Siz, kendiniz çekmediğiniz sürece, başkalarının neler çektiğini nasıl ve nereden bileceksiniz...

Öyle insanlar vardır ki, onlar bazılarının gözünde ‘canlı mevta’, yani ‘yaşayan ölü’  hükmündedirler…

Muhalefet etmeye alışanlar hiç bir iyiyi göremezler. Onların gördükleri hep ‘muhalefet edilecek’ şeylerdir!

Bazılarının davranışlarına bakarak onlara ‘öküz’ diyorlar. Hâlbuki öküz, bir hayvandır! Öyle ki bazıları öküz olamaz.

İnsanımız geçmişteki bazı vakalara keşke takılıp da, oradan günümüze gelse, yani takıntılarından vazgeçse ne iyi olur!
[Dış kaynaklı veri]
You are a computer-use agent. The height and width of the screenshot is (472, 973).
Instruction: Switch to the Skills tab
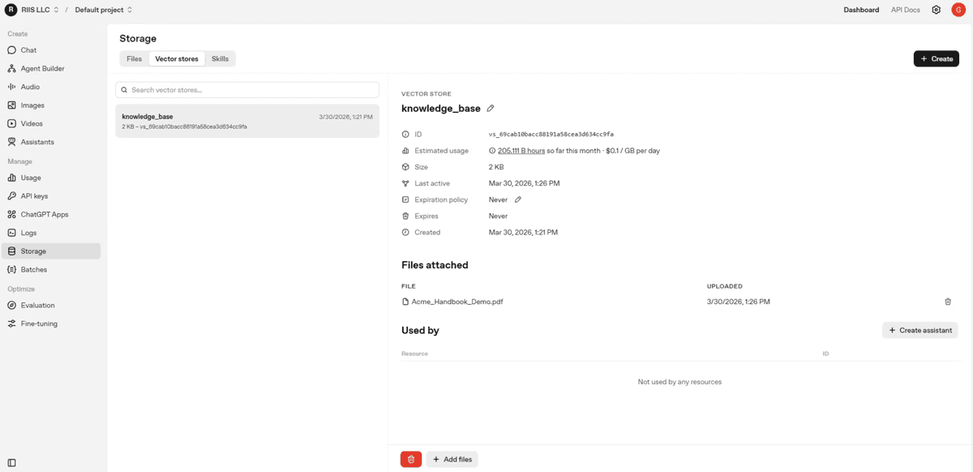(x=219, y=58)
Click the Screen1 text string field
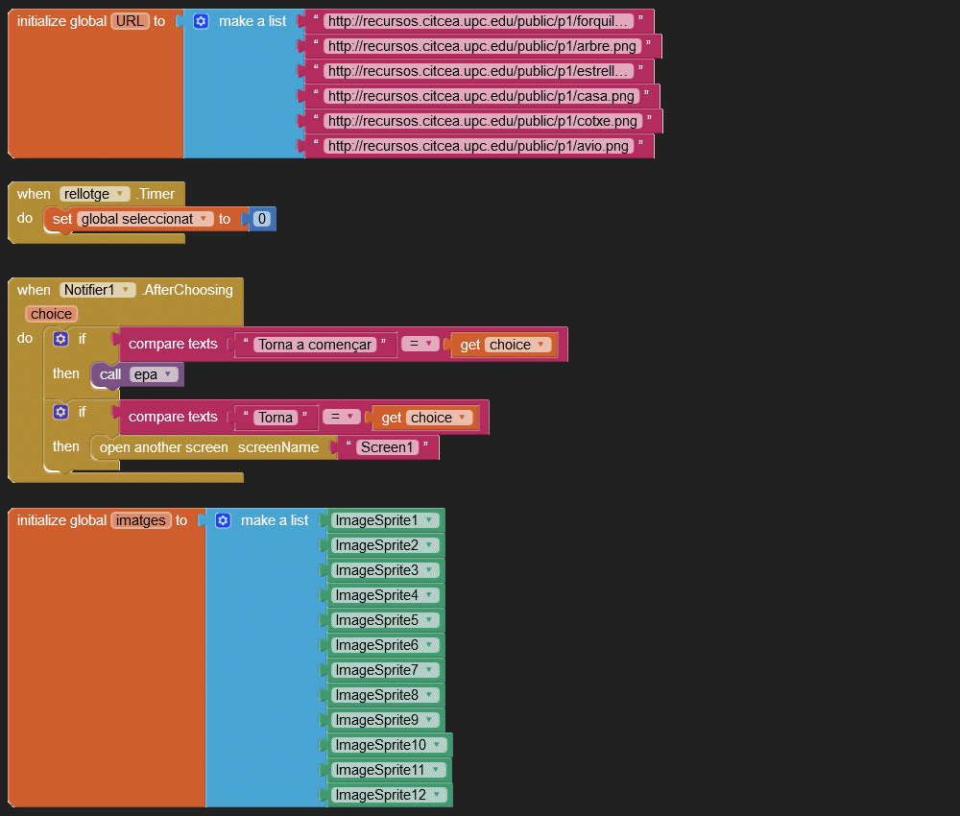The height and width of the screenshot is (816, 960). 387,447
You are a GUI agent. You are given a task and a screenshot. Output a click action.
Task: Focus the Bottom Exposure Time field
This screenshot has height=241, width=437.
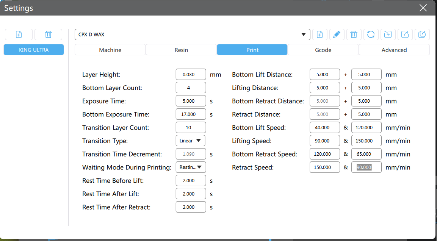[191, 114]
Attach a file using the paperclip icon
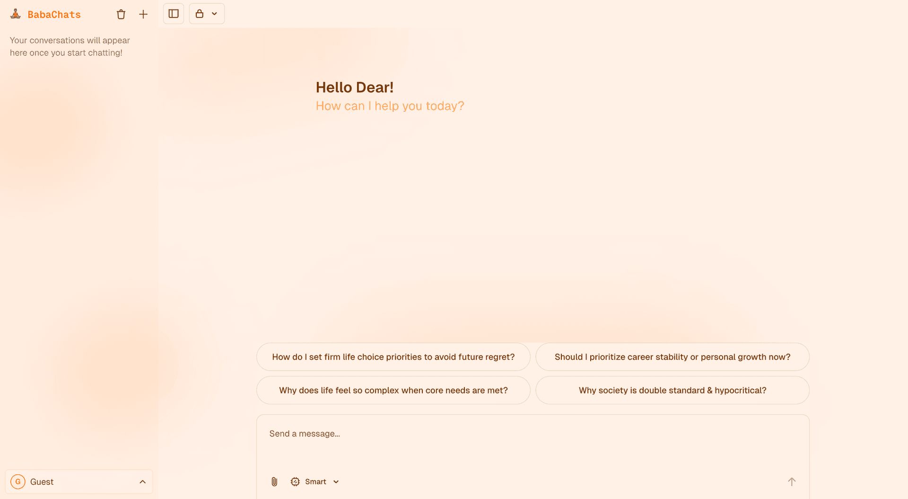908x499 pixels. (x=274, y=481)
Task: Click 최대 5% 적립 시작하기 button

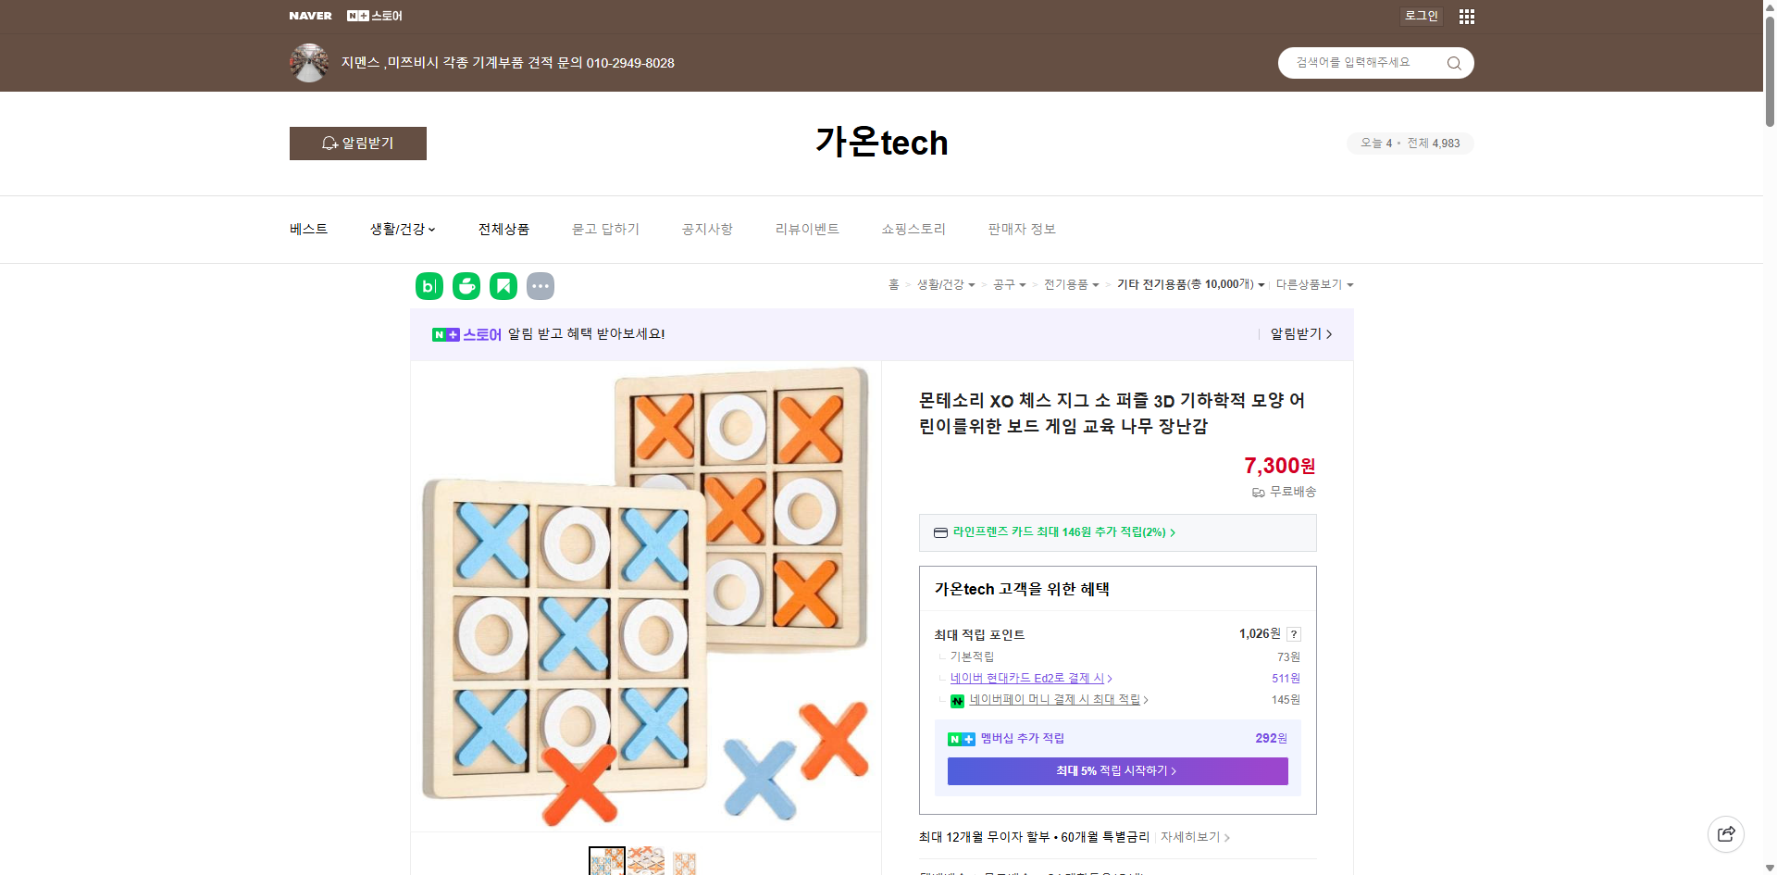Action: click(1116, 770)
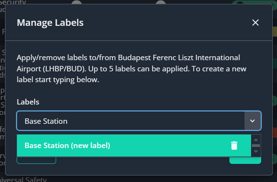The height and width of the screenshot is (182, 277).
Task: Click the yellow badge at the right edge
Action: pos(275,32)
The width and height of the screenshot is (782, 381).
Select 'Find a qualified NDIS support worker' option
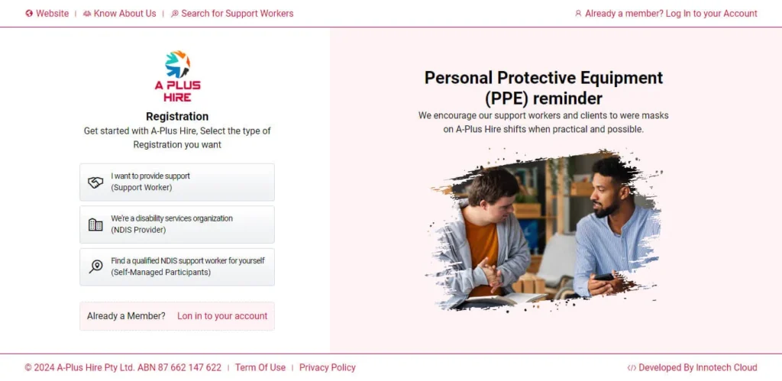177,266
Öyle zaman olur ki, hiç kimseyi görmek istemezsin; bazen de seni hiç kimse görmek istemez… Ne yaparsın, çark böyle…

Kim ne olursa olsun, kim olursa olsun, isterse Allâme-i Cihan olsun, ancak dışarıdan ‘görüldüğü’ kadardır. Nasıl görülüyorsa öyle bilinir…

Âhhh ah…

Bir de sandviç tespitleri görsek!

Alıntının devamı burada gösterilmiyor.